Robyn couldn’t help but smile a bit. Nyx did not mind, in fact he’d laughed about it once or twice himself. “Yes, it was rather embarrassing. Though it did teach me quite a valuable lesson.”
“And what lesson was that?”
“You can fantasize all you’d like, Lady Robyn, but when it comes to a real fight in which your life is at risk, it all comes down to what you really are and not what you pretend to be.”
His words sunk in deeply, and Robyn took a moment to consider them. She knew she was not a cowardly person. However, her confidence was not enough to face a raider or a mercenary in armed combat, and she was very well aware of that now.
“And so it was,” Nyx continued, “That every night from that moment on I practiced for hours on end until I made certain that no one would ever disarm me again. That’s how I survived all those battles during the war, you see. Stayed alive until the very end. And it was after that final battle when I was struck with this vile curse.”
They walked around the base of a large hill, and it wasn’t until they reached a patch of grassless dirt that Robyn realized the hill was actually a cave. There was a cold breeze coming from the inside, the only sign of life inside that dark abyss.
“Is this it?”
“It is,” Nyx said, strolling casually inside. “Not to worry, it’s only a goblin cave.”
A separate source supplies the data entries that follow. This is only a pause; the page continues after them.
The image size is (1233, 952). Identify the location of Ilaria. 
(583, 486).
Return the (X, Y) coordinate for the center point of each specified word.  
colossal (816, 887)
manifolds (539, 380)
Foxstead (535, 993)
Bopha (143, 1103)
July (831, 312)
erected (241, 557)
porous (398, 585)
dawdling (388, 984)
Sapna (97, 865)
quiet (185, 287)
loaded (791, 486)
She hesitated. Oh… really? That’s all? Great…
“No need to fret,” he said, as if reading her thoughts. “They’re mostly cowards and tricksters. Worst thing you have to worry about is if they stole from you in your sleep. I’ll keep watch for the night, you get some rest.”
She stepped inside, walked a few feet until she was no longer comfortable, and took a seat against the smooth brown stone. The night sky was still visible a few yards away, which eased her nerves a bit.
But she simply couldn’t keep her eyes off Nyx.